### What to work on
The records below are to be reproduced word for word.

### Data records
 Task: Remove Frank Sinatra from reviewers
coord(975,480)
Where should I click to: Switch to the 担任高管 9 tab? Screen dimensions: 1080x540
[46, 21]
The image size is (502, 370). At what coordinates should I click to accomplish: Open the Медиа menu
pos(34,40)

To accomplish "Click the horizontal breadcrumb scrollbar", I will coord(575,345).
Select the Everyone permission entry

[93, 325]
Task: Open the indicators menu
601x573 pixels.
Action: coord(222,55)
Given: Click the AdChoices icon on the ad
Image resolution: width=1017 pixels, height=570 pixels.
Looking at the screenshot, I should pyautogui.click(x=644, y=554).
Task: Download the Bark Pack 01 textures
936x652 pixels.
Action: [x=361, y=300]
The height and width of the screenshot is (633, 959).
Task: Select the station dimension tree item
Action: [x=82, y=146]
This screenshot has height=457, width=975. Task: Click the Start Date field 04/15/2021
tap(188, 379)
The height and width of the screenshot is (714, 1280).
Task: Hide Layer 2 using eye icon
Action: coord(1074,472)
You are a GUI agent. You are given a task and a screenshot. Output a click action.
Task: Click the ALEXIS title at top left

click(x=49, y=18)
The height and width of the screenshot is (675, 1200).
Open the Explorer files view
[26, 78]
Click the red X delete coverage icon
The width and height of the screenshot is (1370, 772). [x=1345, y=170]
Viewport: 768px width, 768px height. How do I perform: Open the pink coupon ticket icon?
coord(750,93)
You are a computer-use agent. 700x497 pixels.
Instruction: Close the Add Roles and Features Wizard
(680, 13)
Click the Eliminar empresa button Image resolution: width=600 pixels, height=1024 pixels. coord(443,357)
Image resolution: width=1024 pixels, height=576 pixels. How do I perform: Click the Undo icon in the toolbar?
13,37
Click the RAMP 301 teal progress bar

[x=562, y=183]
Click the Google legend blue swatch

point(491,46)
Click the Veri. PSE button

### Answer to this problem
 Task: Remove Frank Sinatra from reviewers
coord(975,480)
Where should I click to: Switch to the 担任高管 9 tab? Screen dimensions: 1080x540
[46, 21]
The image size is (502, 370). At what coordinates should I click to accomplish: Open the Медиа menu
pos(34,40)

To accomplish "Click the horizontal breadcrumb scrollbar", I will coord(575,345).
Select the Everyone permission entry

[93, 325]
Task: Open the indicators menu
601x573 pixels.
Action: coord(222,55)
Given: Click the AdChoices icon on the ad
Image resolution: width=1017 pixels, height=570 pixels.
Looking at the screenshot, I should pyautogui.click(x=644, y=554).
Task: Download the Bark Pack 01 textures
936x652 pixels.
Action: [x=361, y=300]
The height and width of the screenshot is (633, 959).
Task: Select the station dimension tree item
Action: [x=82, y=146]
This screenshot has height=457, width=975. Task: Click the Start Date field 04/15/2021
tap(188, 379)
The height and width of the screenshot is (714, 1280).
Task: Hide Layer 2 using eye icon
Action: coord(1074,472)
You are a GUI agent. You are given a task and a screenshot. Output a click action.
Task: Click the ALEXIS title at top left

click(x=49, y=18)
The height and width of the screenshot is (675, 1200).
Open the Explorer files view
[26, 78]
Click the red X delete coverage icon
The width and height of the screenshot is (1370, 772). [x=1345, y=170]
Viewport: 768px width, 768px height. How do I perform: Open the pink coupon ticket icon?
coord(750,93)
You are a computer-use agent. 700x497 pixels.
Instruction: Close the Add Roles and Features Wizard
(680, 13)
Click the Eliminar empresa button Image resolution: width=600 pixels, height=1024 pixels. coord(443,357)
Image resolution: width=1024 pixels, height=576 pixels. How do I perform: Click the Undo icon in the toolbar?
13,37
Click the RAMP 301 teal progress bar

[x=562, y=183]
Click the Google legend blue swatch

point(491,46)
Click the Veri. PSE button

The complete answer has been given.